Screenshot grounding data
========

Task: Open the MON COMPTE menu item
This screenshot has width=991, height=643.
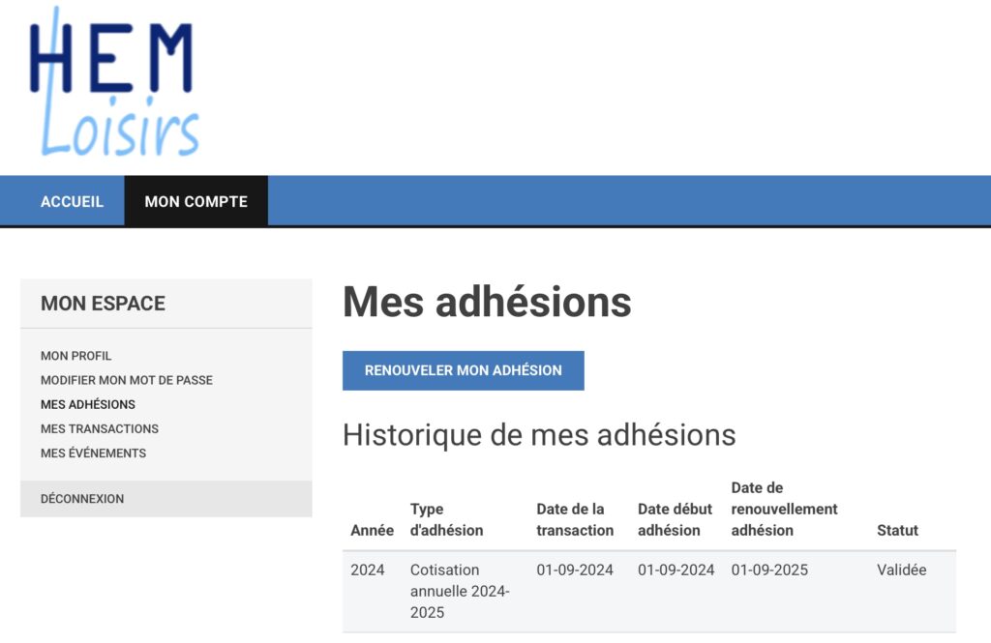Action: tap(195, 201)
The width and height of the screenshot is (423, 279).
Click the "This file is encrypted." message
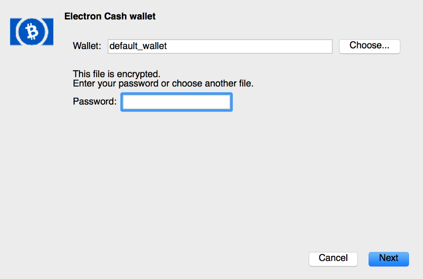(116, 74)
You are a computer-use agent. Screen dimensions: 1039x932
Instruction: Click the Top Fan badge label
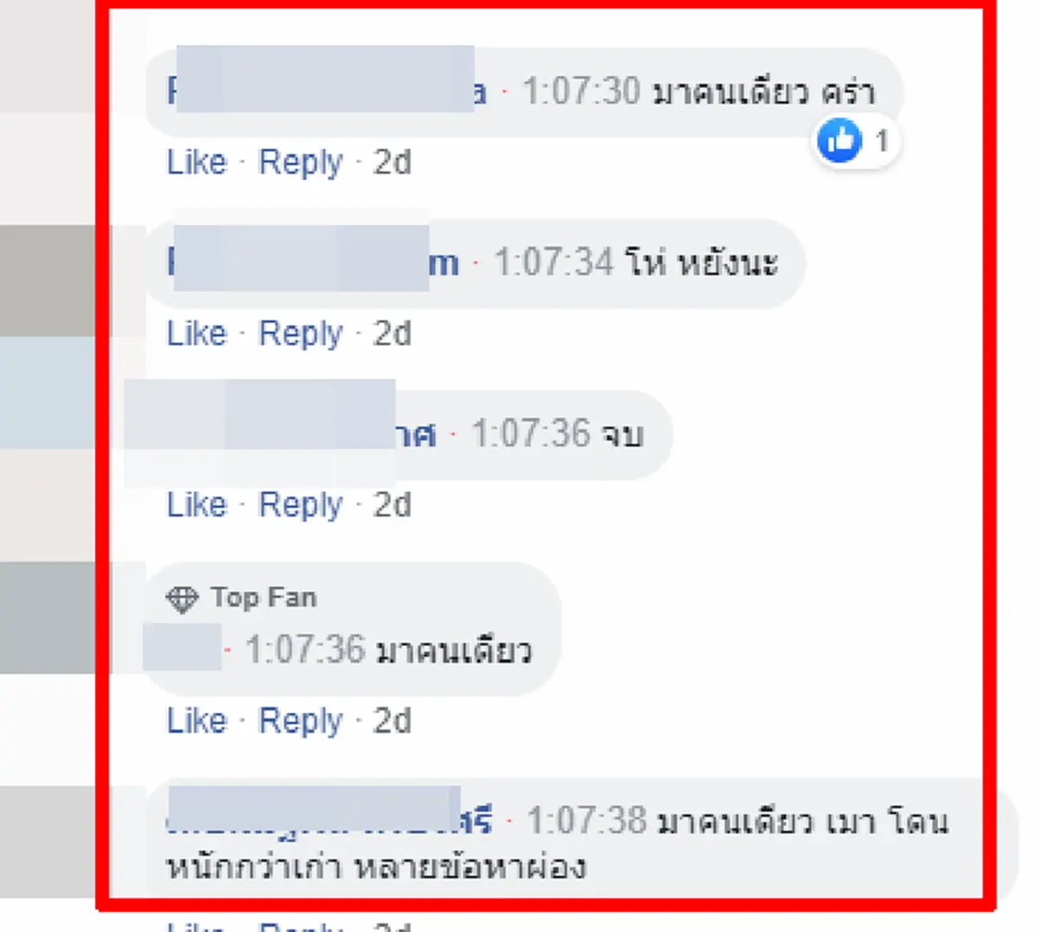point(262,596)
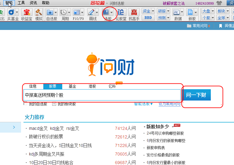
Task: Click the 周期 clock icon
Action: (x=63, y=12)
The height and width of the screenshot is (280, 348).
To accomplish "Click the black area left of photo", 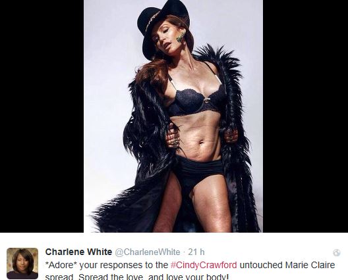I will 42,116.
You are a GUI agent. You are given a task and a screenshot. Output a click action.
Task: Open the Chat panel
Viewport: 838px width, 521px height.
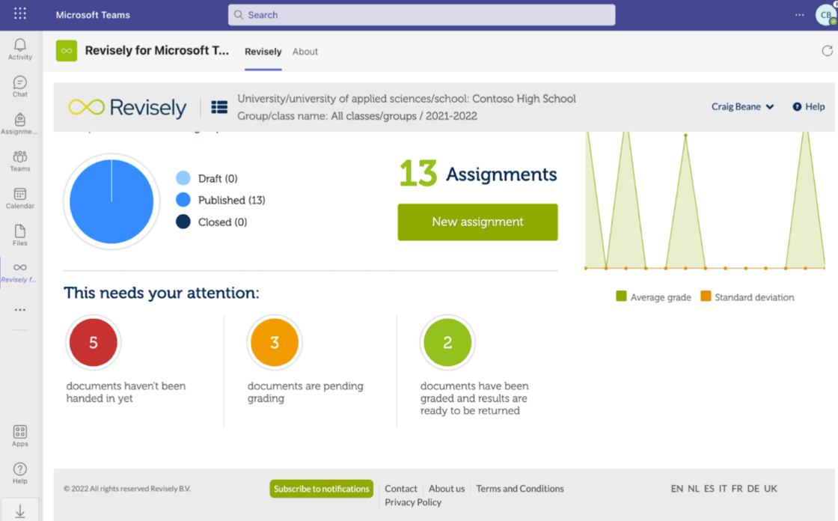point(19,85)
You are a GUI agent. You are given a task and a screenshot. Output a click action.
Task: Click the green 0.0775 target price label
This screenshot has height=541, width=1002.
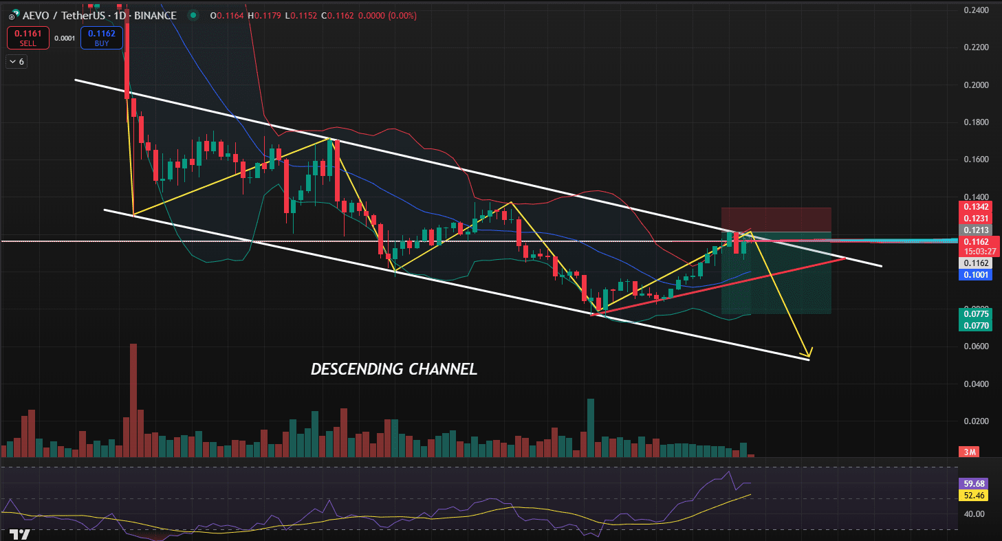coord(977,313)

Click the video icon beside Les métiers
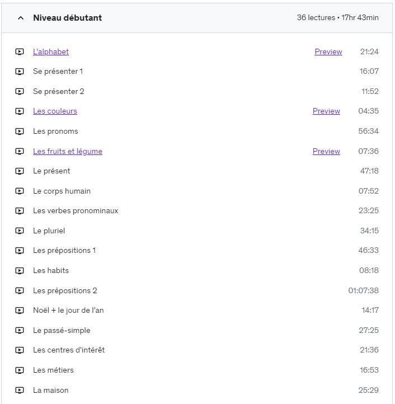pos(20,370)
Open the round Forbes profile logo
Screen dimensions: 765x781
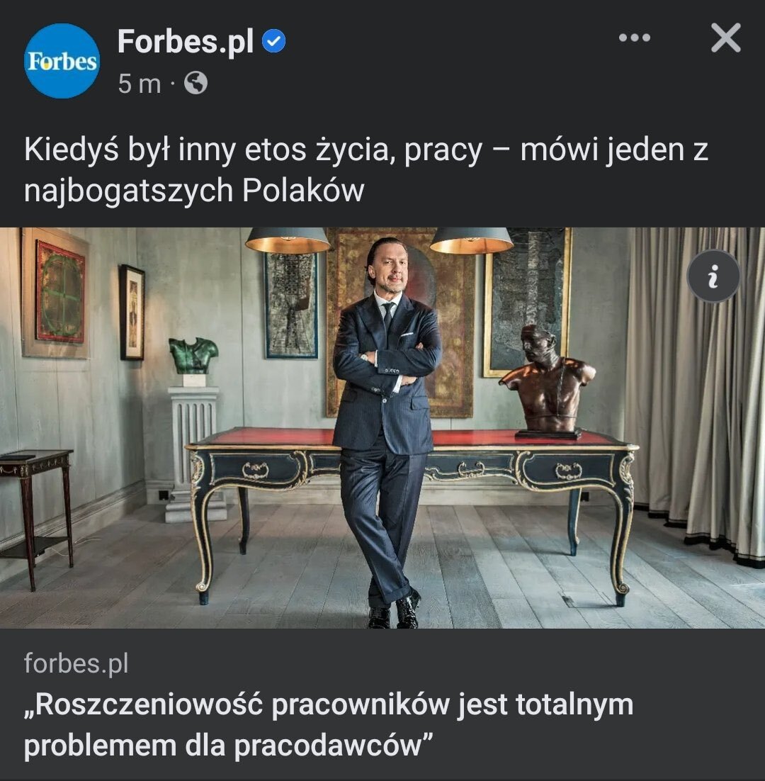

========

▶ [Aim of the task]:
Pictures must be left out of the answer, which should be exactly the lines from the one holding "Click the video icon beside Les métiers" through the last line of the entries above, both included; please add nothing.

▶ [Result for this exercise]:
Click the video icon beside Les métiers
pos(20,370)
Open the round Forbes profile logo
Screen dimensions: 765x781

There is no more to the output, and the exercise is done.